>> START Records supplied

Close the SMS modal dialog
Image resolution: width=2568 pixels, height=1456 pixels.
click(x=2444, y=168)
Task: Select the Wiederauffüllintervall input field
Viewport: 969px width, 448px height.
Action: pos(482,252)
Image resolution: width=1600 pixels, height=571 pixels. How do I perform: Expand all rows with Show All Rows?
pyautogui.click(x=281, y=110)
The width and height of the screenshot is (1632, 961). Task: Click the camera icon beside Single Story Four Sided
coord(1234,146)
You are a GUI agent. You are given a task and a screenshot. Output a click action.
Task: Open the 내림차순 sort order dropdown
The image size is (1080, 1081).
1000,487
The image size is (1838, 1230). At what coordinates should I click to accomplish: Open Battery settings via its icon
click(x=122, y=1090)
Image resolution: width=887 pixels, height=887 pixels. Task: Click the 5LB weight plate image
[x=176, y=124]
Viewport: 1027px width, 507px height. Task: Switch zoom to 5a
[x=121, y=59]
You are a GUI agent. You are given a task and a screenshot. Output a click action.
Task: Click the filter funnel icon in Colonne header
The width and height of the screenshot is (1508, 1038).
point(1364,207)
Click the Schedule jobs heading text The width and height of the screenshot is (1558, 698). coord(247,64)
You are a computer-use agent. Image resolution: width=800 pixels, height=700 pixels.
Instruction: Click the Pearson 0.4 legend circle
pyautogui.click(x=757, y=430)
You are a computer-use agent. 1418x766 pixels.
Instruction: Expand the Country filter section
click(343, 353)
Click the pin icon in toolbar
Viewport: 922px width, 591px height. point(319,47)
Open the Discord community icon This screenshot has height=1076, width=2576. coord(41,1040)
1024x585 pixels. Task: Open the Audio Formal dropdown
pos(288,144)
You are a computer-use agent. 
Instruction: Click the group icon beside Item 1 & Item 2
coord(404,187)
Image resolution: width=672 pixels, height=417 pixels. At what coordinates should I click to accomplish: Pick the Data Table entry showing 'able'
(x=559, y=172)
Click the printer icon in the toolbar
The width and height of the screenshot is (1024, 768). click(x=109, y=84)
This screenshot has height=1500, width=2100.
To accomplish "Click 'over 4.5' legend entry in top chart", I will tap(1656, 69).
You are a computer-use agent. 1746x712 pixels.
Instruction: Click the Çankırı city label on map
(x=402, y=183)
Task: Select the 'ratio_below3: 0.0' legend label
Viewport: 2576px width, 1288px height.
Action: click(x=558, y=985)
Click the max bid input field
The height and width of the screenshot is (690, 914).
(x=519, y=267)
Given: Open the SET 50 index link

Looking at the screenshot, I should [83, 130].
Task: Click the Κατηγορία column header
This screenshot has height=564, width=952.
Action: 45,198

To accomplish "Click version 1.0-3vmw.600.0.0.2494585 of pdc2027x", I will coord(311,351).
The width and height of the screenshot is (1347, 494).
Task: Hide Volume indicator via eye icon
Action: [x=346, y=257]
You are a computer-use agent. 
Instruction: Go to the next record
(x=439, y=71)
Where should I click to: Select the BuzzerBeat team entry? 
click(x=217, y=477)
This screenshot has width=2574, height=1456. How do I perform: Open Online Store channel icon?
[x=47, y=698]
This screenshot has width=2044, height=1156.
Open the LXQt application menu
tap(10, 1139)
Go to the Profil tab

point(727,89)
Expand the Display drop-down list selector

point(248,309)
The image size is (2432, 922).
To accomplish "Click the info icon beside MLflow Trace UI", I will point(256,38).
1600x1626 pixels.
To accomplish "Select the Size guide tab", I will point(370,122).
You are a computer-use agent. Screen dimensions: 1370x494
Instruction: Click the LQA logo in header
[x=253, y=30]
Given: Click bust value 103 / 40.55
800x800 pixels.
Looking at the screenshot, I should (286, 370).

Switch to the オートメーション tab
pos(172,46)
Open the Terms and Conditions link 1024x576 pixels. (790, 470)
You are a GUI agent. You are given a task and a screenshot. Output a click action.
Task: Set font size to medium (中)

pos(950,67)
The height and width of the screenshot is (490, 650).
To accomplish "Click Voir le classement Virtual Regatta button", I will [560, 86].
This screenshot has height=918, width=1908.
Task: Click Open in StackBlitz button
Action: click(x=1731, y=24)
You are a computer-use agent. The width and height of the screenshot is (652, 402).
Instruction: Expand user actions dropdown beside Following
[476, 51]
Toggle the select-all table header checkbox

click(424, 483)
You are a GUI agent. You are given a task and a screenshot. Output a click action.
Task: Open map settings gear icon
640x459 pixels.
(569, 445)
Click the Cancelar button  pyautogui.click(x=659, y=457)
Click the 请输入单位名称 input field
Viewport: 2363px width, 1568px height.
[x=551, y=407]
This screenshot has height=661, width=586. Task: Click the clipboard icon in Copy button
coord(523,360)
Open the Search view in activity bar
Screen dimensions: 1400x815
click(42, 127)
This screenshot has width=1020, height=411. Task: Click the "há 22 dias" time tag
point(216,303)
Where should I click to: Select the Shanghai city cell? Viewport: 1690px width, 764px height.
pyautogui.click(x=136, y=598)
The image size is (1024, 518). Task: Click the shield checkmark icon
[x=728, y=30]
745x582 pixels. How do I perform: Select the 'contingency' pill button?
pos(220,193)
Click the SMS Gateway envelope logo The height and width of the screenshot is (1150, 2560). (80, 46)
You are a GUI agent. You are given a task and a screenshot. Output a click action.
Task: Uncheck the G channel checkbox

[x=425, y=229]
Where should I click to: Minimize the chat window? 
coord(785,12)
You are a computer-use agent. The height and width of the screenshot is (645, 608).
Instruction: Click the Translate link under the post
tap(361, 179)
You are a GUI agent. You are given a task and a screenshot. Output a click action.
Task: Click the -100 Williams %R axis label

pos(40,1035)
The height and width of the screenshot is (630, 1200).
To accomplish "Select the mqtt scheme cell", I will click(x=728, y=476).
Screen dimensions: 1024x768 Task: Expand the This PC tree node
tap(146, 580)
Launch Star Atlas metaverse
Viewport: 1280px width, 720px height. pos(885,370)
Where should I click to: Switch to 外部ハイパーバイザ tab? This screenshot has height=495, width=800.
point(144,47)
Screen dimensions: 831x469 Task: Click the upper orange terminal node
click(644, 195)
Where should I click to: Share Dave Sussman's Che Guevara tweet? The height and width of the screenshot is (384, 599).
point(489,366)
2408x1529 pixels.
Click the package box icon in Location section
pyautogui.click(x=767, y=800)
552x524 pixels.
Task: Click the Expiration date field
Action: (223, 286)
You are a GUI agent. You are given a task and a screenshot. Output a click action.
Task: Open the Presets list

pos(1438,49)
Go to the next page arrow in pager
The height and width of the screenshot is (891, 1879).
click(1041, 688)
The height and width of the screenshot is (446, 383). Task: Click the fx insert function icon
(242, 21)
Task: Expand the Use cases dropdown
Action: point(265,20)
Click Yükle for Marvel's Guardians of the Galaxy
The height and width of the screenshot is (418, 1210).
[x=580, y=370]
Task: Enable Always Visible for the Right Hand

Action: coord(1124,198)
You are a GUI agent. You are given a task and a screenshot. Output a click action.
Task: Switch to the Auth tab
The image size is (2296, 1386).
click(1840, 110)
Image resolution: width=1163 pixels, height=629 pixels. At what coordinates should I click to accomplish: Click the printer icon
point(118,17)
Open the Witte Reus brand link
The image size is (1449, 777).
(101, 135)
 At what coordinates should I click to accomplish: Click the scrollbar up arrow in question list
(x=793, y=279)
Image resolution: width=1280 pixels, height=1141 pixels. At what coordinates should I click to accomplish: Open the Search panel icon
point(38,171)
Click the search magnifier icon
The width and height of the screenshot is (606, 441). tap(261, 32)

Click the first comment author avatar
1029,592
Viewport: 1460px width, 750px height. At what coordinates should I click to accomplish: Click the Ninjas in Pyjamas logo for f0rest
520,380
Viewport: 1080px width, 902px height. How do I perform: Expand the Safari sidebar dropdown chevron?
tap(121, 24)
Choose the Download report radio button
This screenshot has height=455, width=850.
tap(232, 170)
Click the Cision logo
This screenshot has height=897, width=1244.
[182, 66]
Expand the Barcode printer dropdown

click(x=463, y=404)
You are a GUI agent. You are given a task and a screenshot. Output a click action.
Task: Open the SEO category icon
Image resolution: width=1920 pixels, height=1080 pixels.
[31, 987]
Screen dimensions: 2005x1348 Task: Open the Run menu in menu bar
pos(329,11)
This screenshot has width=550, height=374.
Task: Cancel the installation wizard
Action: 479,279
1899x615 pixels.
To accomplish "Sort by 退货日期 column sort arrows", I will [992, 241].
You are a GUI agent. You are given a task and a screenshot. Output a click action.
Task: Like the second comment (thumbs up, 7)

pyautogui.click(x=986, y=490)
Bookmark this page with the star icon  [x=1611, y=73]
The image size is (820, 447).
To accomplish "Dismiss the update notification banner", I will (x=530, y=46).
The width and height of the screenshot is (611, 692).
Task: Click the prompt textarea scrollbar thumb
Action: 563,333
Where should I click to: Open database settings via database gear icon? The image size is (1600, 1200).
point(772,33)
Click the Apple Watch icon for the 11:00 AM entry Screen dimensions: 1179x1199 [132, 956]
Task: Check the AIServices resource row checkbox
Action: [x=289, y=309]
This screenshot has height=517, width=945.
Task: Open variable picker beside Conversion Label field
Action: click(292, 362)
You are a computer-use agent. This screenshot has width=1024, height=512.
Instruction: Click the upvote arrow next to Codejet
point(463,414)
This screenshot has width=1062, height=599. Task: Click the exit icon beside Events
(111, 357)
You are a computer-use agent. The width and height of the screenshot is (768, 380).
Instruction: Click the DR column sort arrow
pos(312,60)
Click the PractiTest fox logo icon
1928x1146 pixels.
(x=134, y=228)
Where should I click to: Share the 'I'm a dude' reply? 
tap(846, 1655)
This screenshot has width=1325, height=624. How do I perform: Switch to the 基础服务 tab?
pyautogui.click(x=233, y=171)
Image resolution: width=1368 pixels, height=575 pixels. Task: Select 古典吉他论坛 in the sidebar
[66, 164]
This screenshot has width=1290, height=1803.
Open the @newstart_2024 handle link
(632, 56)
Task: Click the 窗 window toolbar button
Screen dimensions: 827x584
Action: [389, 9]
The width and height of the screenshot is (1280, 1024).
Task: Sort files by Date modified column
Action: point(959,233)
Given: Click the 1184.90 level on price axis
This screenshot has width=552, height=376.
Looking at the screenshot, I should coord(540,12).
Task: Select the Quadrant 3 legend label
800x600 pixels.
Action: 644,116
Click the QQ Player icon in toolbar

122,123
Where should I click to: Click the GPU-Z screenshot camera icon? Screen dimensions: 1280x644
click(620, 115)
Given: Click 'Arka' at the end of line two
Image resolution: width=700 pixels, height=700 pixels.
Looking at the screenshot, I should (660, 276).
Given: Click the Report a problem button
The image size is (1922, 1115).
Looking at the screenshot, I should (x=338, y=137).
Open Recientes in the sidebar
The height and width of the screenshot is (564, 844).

>> END Records supplied

Please reproduce the data between the lines holding "Given: Open the SET 50 index link" and "Action: click(x=1731, y=24)", inclusive, renaming "Instruction" to "Command" and leaving everything else unchanged.

Given: Open the SET 50 index link

Looking at the screenshot, I should [83, 130].
Task: Click the Κατηγορία column header
This screenshot has height=564, width=952.
Action: 45,198

To accomplish "Click version 1.0-3vmw.600.0.0.2494585 of pdc2027x", I will coord(311,351).
The width and height of the screenshot is (1347, 494).
Task: Hide Volume indicator via eye icon
Action: [x=346, y=257]
You are a computer-use agent. 
Command: Go to the next record
(x=439, y=71)
Where should I click to: Select the BuzzerBeat team entry? 
click(x=217, y=477)
This screenshot has width=2574, height=1456. How do I perform: Open Online Store channel icon?
[x=47, y=698]
This screenshot has width=2044, height=1156.
Open the LXQt application menu
tap(10, 1139)
Go to the Profil tab

point(727,89)
Expand the Display drop-down list selector

point(248,309)
The image size is (2432, 922).
To accomplish "Click the info icon beside MLflow Trace UI", I will point(256,38).
1600x1626 pixels.
To accomplish "Select the Size guide tab", I will point(370,122).
You are a computer-use agent. Screen dimensions: 1370x494
Command: Click the LQA logo in header
[x=253, y=30]
Given: Click bust value 103 / 40.55
800x800 pixels.
Looking at the screenshot, I should (286, 370).

Switch to the オートメーション tab
pos(172,46)
Open the Terms and Conditions link 1024x576 pixels. (790, 470)
You are a GUI agent. You are given a task and a screenshot. Output a click action.
Task: Set font size to medium (中)

pos(950,67)
The height and width of the screenshot is (490, 650).
To accomplish "Click Voir le classement Virtual Regatta button", I will [560, 86].
This screenshot has height=918, width=1908.
Task: Click Open in StackBlitz button
Action: click(x=1731, y=24)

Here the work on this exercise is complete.